北米:二国間同盟の再定義と防衛負担の政治的議論
2026年3月22日、北米地域では二国間同盟の再定義と防衛負担を巡る政治的議論が活発化している。特に、北米自由貿易協定(USMCA)の見直し、カナダの新たな防衛戦略、そして北大西洋条約機構(NATO)における防衛費目標の引き上げが、この地域の安全保障と経済秩序に大きな影響を与えている。
北米自由貿易協定(USMCA)の見直しと経済安全保障の強化
北米自由貿易協定(USMCA)の見直しを巡る米国とメキシコの二国間協議が、2026年3月22日現在、活発に進められている。メキシコ経済省は、USMCAの最初の見直し時期を2026年7月1日と見ているものの、米国側は早期の見直しを求めており、メキシコ経済相は米国との二国間協議を行うことを公表している。
主要な議題としては、輸入依存度の低減、原産地規則の強化、そしてサプライチェーンの経済安全保障強化が挙げられる。特に、半導体や重要鉱物といった戦略物資のサプライチェーン強靭化が重視されており、メキシコ政府はUSMCA見直しに関する公聴会結果を発表し、国内産業保護やサプライチェーン強化の必要性を強調している。メキシコ側は、米国との協議を通じて自国の利益を最大化しようとする姿勢を見せている。
また、ドナルド・トランプ前大統領は、USMCAからの撤退も検討していると報じられており、もし彼が再選された場合、協定の見直しはさらに厳しくなる可能性が指摘されている。これは、北米経済秩序の不確実性を高める要因となっている。
カナダの防衛戦略と米国依存からの脱却
カナダは2026年3月22日、今後20年間で約56兆円(500億カナダドル)超を投じる新たな防衛戦略を発表した。この戦略の主要な目的は、北極圏の防衛強化、サイバー攻撃への対処能力向上、そして米国の防衛システムへの依存度を減らすことにある。
カナダは、米国の防衛システムへの依存度を減らし、自国の防衛能力を強化することで、より独立した安全保障政策を追求する意向を明確にしている。さらに、北大西洋条約機構(NATO)が加盟国に求めるGDP比2%の防衛費目標について、カナダは2026年3月までに達成する見込みであると報じられている。具体的な計画として、軍事支出を大幅に増額し、新たな装備品の調達や兵員の増強を進めるとしている。
NATOにおける防衛負担の政治的議論と北米への影響
NATO加盟国間では、防衛費増額を巡る議論が活発化している。米国務長官は、NATO加盟国が国防費を今後10年でGDP比5%に引き上げることで合意する見通しであると発言した。これは、ドナルド・トランプ前大統領が提唱する目標であり、実現すれば各国にとって大幅な防衛費増額となる。

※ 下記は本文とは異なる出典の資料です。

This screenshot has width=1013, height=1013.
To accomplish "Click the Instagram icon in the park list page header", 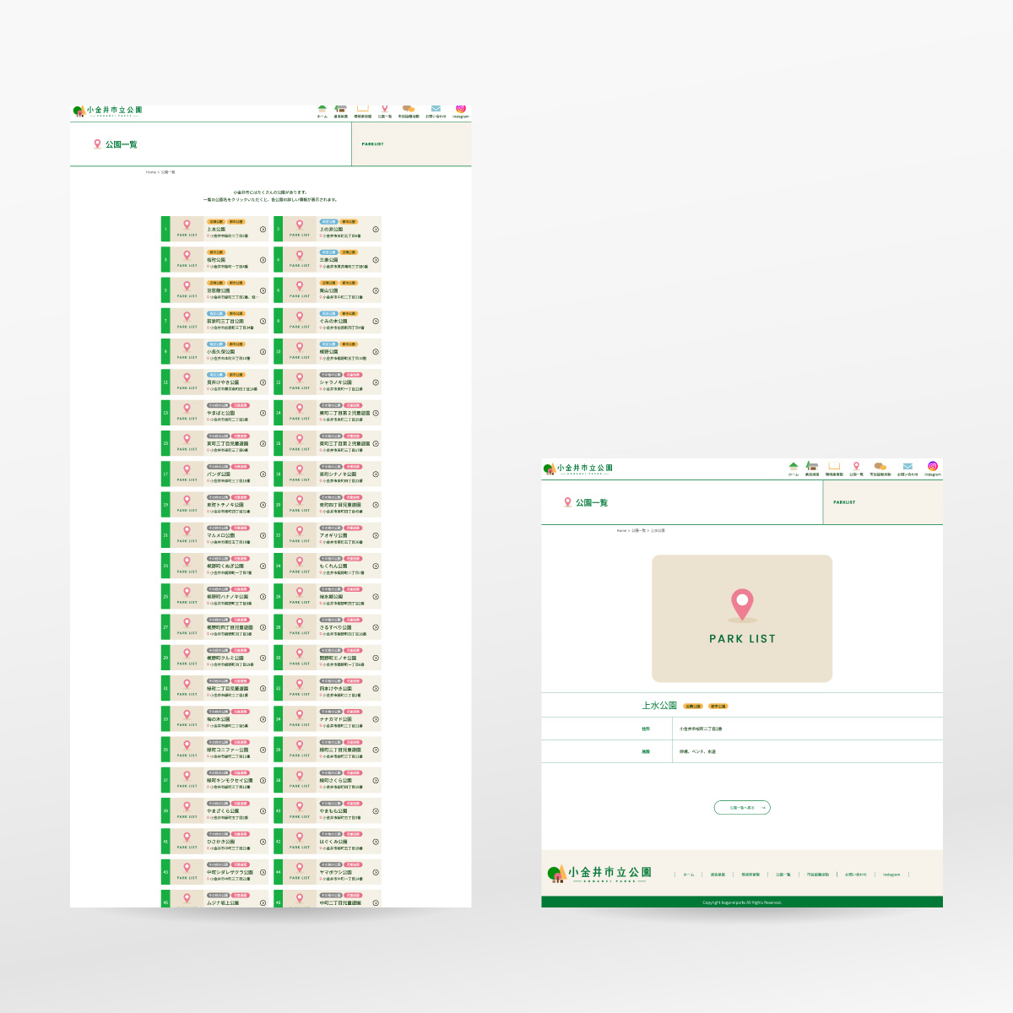I will 461,109.
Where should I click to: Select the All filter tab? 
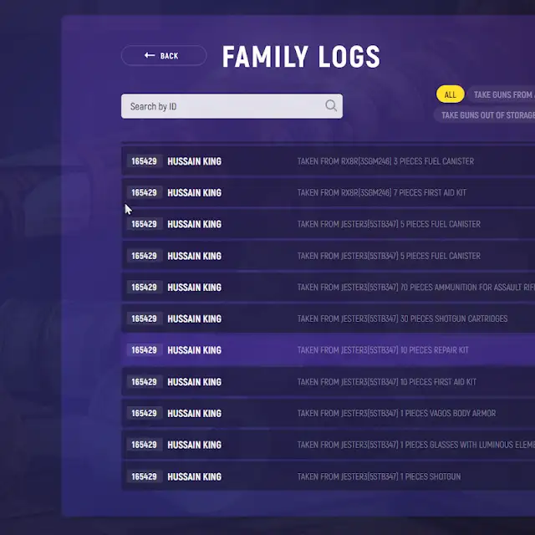coord(450,94)
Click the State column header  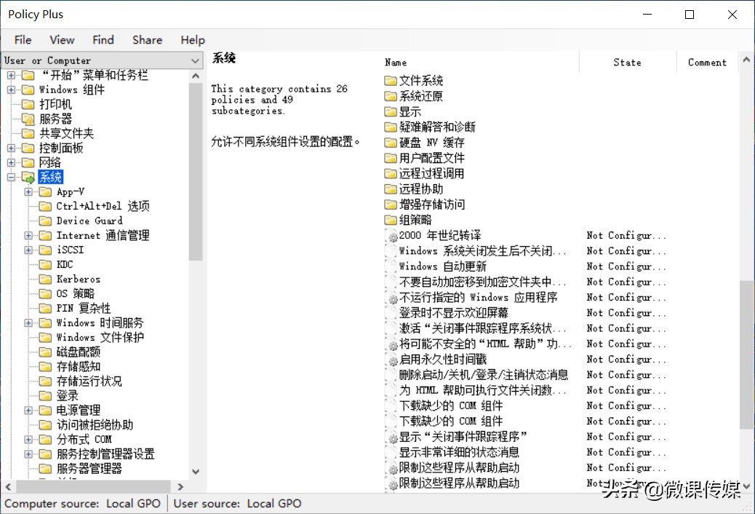[627, 63]
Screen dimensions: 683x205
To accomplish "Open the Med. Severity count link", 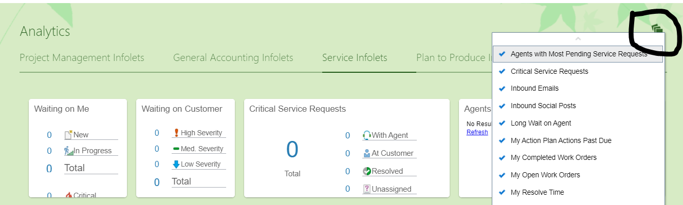I will [x=157, y=149].
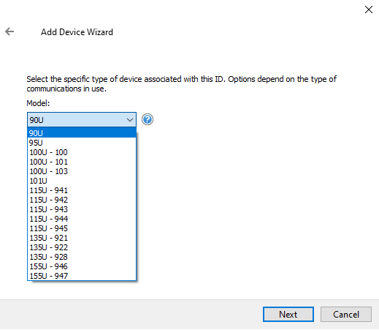Go back using the left arrow icon
This screenshot has height=330, width=379.
point(9,31)
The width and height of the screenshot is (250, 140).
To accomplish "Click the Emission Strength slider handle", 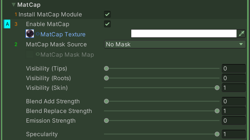I will click(x=107, y=121).
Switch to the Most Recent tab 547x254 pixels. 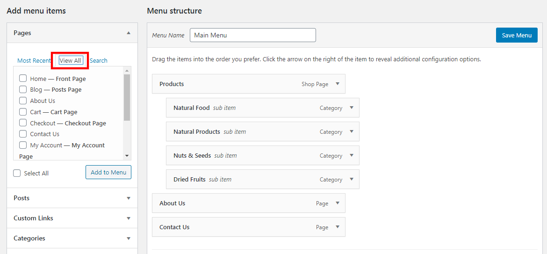coord(34,60)
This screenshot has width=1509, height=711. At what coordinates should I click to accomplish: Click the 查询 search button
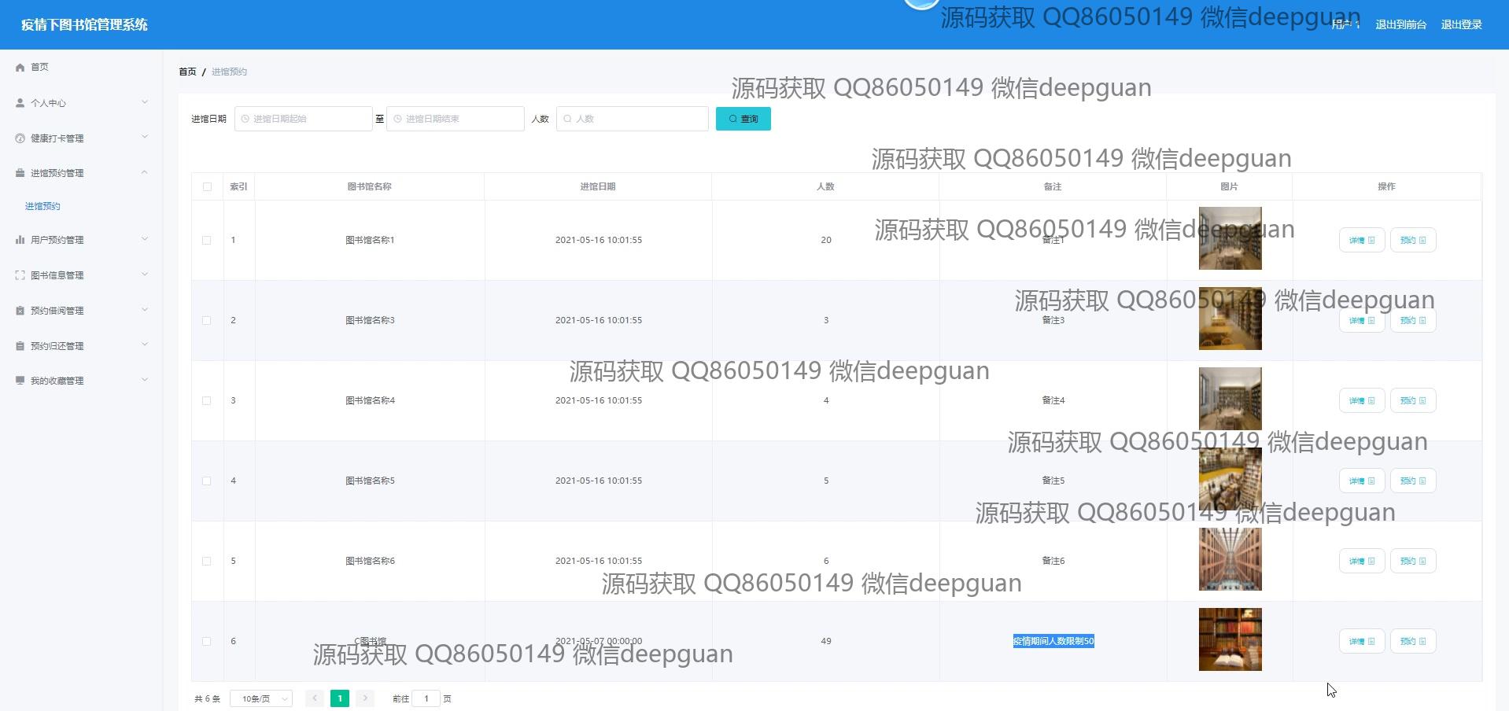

トランプ前大統領は、NATO加盟国に対し、防衛費をGDPの5%まで引き上げるよう強く要求しており、これが実現すれば、各国の財政に大きな影響を与えることになる。一部の国はこの目標達成に前向きな姿勢を示しているものの、財政的な負担増を懸念する声も上がっている。
北米諸国への影響としては、カナダはすでにNATOのGDP比2%目標を2026年3月までに達成する見込みであるが、さらなる増額が求められる可能性も指摘されている。米国は、同盟国に防衛負担の公平な分担を求める姿勢を強めており、これが北米の二国間同盟関係にも影響を与える可能性がある。
広がる「米国ファースト」と北米同盟の再定義
トランプ政権下における「米国ファースト」政策は、北米の二国間同盟、特に経済安全保障と既存の安全保障協力枠組みに大きな影響を与えている。米国は、同盟国に対し、より多くの負担を求める姿勢を強めており、これが同盟関係の再定義を促している状況だ。
経済安全保障の観点からは、USMCAの見直し議論が、サプライチェーンの国内回帰や重要物資の確保を重視する米国の姿勢を反映している。トランプ前大統領は、USMCAからの撤退も検討していると報じられており、再選された場合、貿易関係に大きな不確実性をもたらす可能性がある。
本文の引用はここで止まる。